Я почувствовал, как у меня прилило к вискам.
-- Вы совершенно правы, -- ответил я, как мог, гостеприимнее, -- он вдруг отпрянул от меня; видать, всего ожидал, но не этого. -- Вы правы полностью. Цензура вам никогда не мешала. Вы переместили ее себе в голову, она стала вашим соавтором, и вы заранее видите руководящий стол, на который ляжет ваша рукопись...
Сергей Залыгин как-то сжался весь, пригнулся, будто я ударил его под ложечку, и ушел в угол, где просидел до самого конца.
Я нет-нет, да и поглядывал на его ссутулившуюся фигуру, с горечью думая о том, до какого унижения довели этого пронзительно умного, талантливого человека. Повестью "На Иртыше", выпущенной в феврале 1964 года, Залыгин останется в русской литературе. Написал, решился -- время было такое, солженицынское! И тут же испугался насмерть: начали мордовать Солженицына, Александра Яшина, затем Александра Твардовского, напечатавшего залыгинское "На Иртыше"... Снаряды падали все ближе. Когда рвутся снаряды, безопаснее всего лежать.
Он и лег, застращенный Сергей Залыгин, подавая ныне к цензорскому столу полуфальшивки.
Что говорить, цензура сильнее всего навредила ему, таланту!

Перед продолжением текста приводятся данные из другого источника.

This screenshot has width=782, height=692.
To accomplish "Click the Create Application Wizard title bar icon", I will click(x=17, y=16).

Уничтожила его как большого русского писателя, и затем именно ему, поверженному, распятому, вменили в обязанность и даже долг: в ы г о р о д и т ь с о б с т в е н н ы х у б и й ц.

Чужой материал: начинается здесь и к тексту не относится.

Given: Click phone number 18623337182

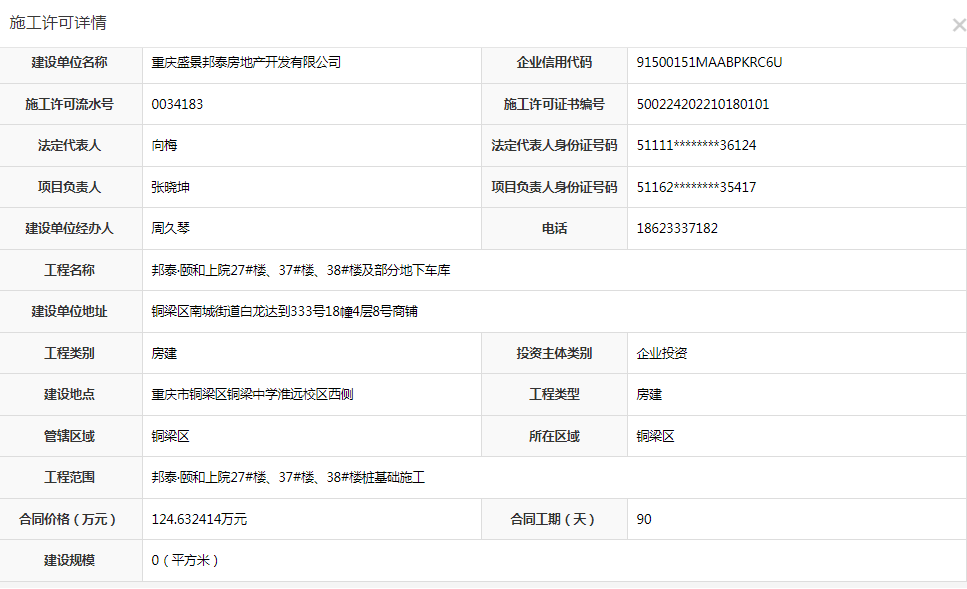Looking at the screenshot, I should pyautogui.click(x=677, y=228).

Я снова скосил глаза на угол, где чуть покачивался Сергей Залыгин в черном "выездном" костюме, и -- встряхнул головой: почудилось мне, что там сидит вовсе не Сергей Залыгин, а -- сразу постаревший на десять лет, ссутулившийся, другой Сергей. Сергей Гур.

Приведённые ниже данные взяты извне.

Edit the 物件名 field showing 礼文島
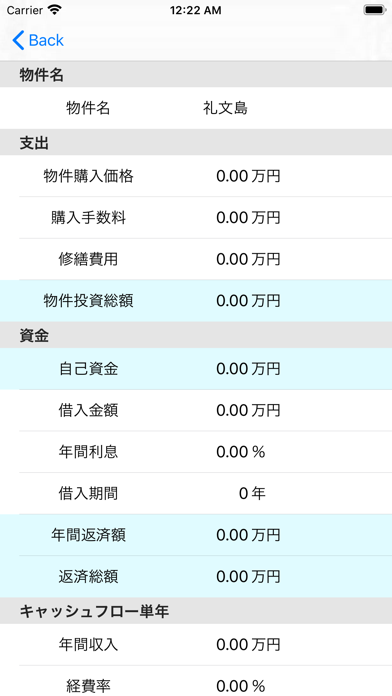Screen dimensions: 392x696 tap(226, 108)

Государства, вроде, разные, более того, враждующие, а -- руки заламывают одинаково.
Оба Сергея, обещавшие так много, попали в волчью яму; и вот оба, с тоской и злобой в глазах, выгораживают-- выгораживают -- выгораживают... собственных убийц...
"Сергей Гур... Сергей Залыгин... Сергей Гур... Сергей..." До конца вечера я не мог отделаться от этого ощущения... И еще от одного, схожего:
Был человек. Упал снаряд. Нет человека.
Со мной кто-то заговорил. Поздравил с праздником... Каким праздником? Ай-ай-ай, забыли! Сегодня девятое мая. День Победы. Вам-то негоже забывать. Вы всю Отечественную провоевали в военно-воздушных силах. С 22-го июня сорок первого.
"Что за черт!" -- Присаживаясь у стеночки, я искоса оглядел невысокого тщедушного человека, только что произнесшего, от имени писателей СССР, приветственную речь. Я его фамилию вспомнить не могу. А он мою биографию знает по датам... -- "Господи Боже, это же, наверное, "искусствовед в штатском!" Глава делегации, что ли?"